June 22nd, 1944, 70 years ago: Operation Bagration

I don't have much to say about the anniversary of arguably the greatest strategic defeat suffered by Hitler in WWII. The start date of Operation Bagration, otherwise known as the Battle for Western Belorussia was in 1944 on this date. Starting then and ending in early August, the Soviet Red Army immolated 300,000 German soldiers and wiped 30 German divisions off the situation maps, taking advantage of a strategic deception that kept the bulk of Germany's hard experienced, mobile forces in the south to defend against what the German General Staff thought was Stalin's next move.

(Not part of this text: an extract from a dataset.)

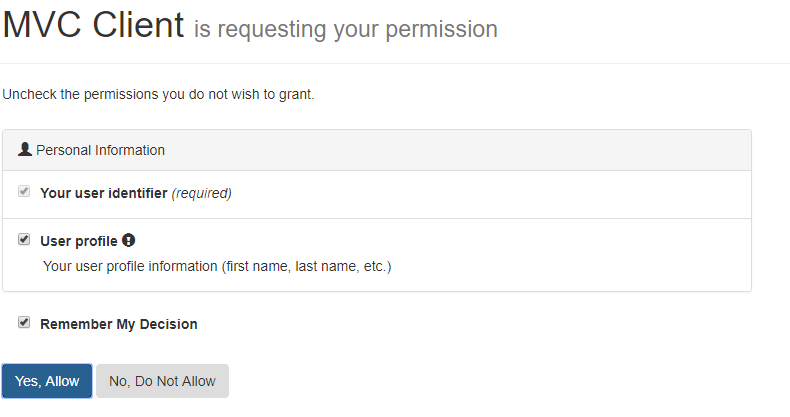Click the Remember My Decision label
Image resolution: width=790 pixels, height=417 pixels.
tap(119, 324)
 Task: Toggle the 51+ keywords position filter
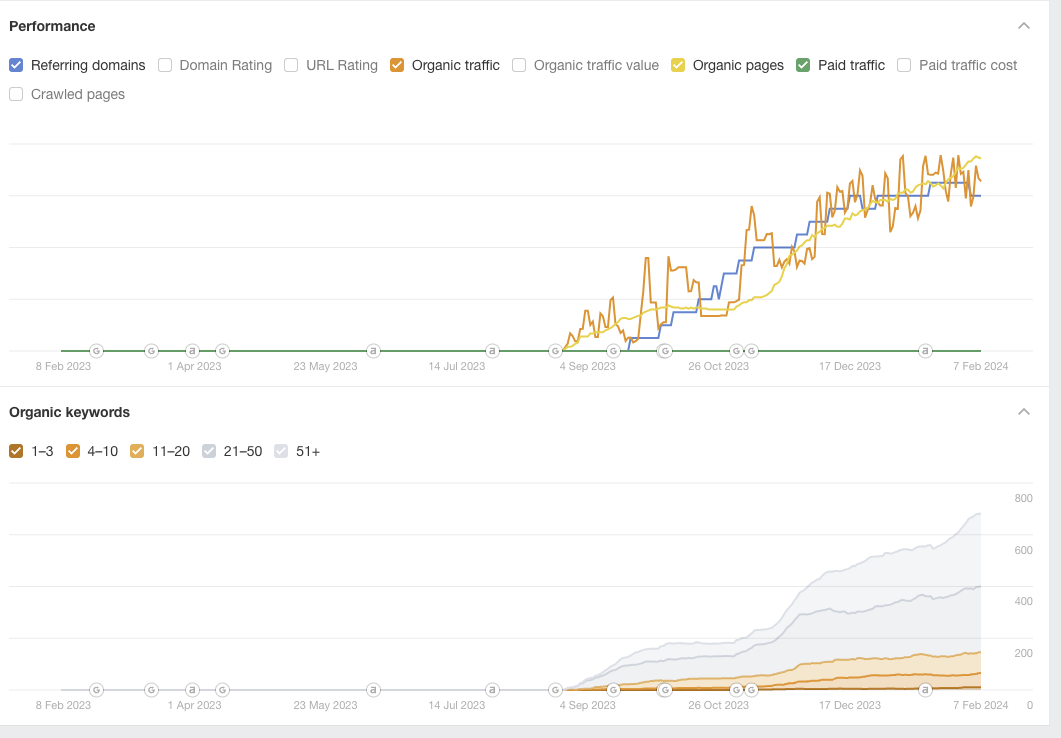click(x=281, y=451)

When the offensive began, Hitler did Stalin a tremendous favor by tying German forces down to specific locations and forbidding local commanders from switching forces. This long-standing defensive practice of switching forces from one threatened sector to another, tying those forces to roads that were denied the Red Army, and refined by the German commander's experience in the field, could have slowed the Red Army down, but ultimately, it probably would not have yielded anything other than yet another tactical win, as the German Army was forced back into central Europe.
For years during the Cold War we heard about the tremendous victory of the Red Army against the German Army. Soviet top commanders constantly celebrated this very day. But after the walls came tumbling down a truth emerged: the German Army also took a pretty good sized chunk out of the Red Army even with the strategic blunder committed by Hitler.
The western Allies had opened the second front just a few weeks earlier, as the Red Army was planning its moves in the first front. Operation Bagration ultimately found the Red Army near the eastern border of Greater Germany, where they would remain until January 12th, 1945.